__Goal of the exercise__. Only lines, not pictures: please repeat exactly the lines from the one with "Click the 添加 plus icon to add content" through the end of the listing.

__Material for this task__.
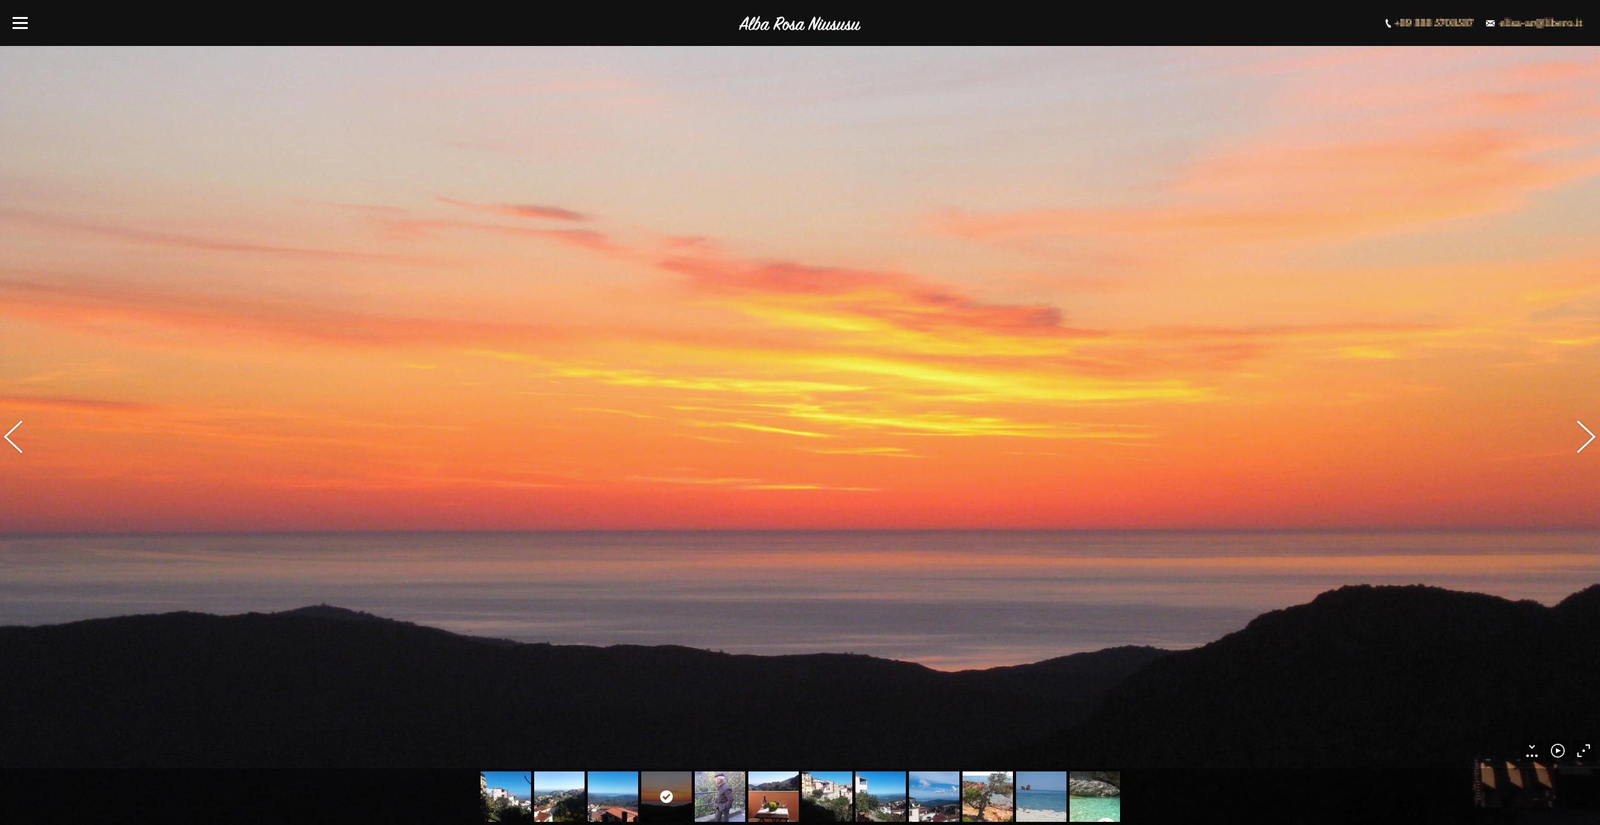Hide the thumbnail strip
This screenshot has width=1600, height=825.
1531,751
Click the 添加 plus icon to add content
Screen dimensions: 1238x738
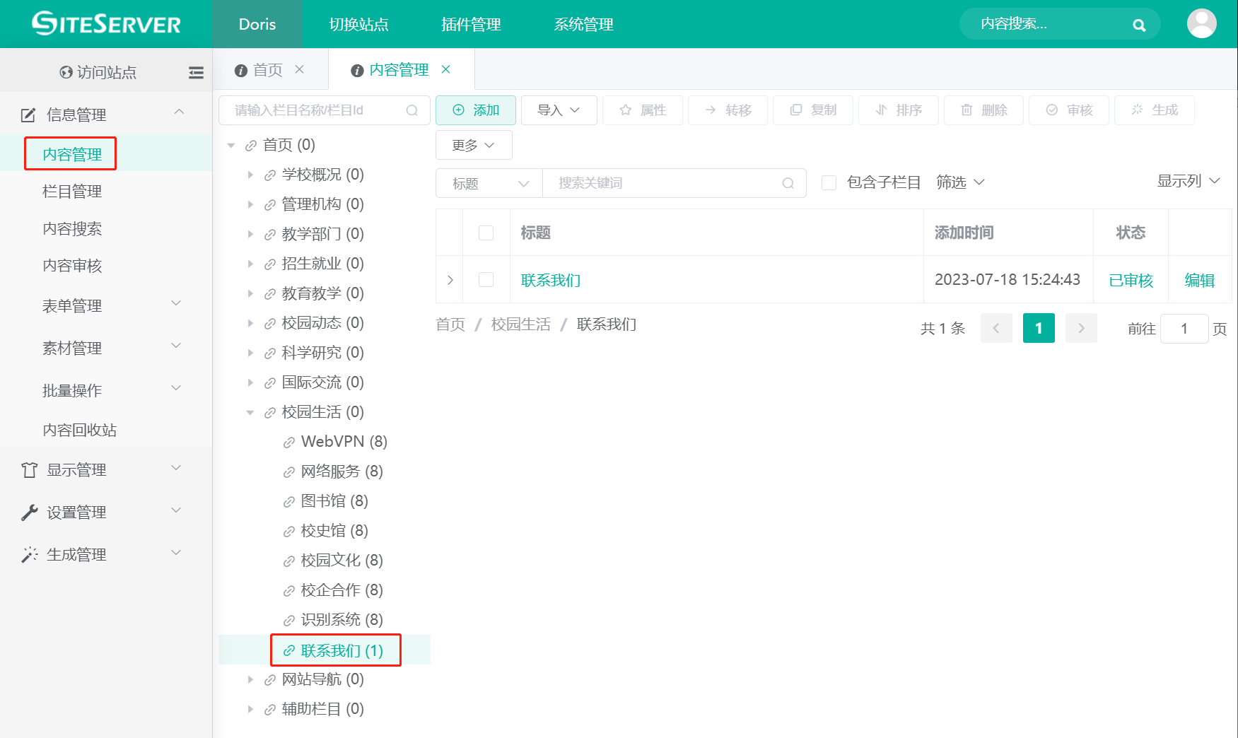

__Result of the task__.
Click the 添加 plus icon to add content
Screen dimensions: 1238x738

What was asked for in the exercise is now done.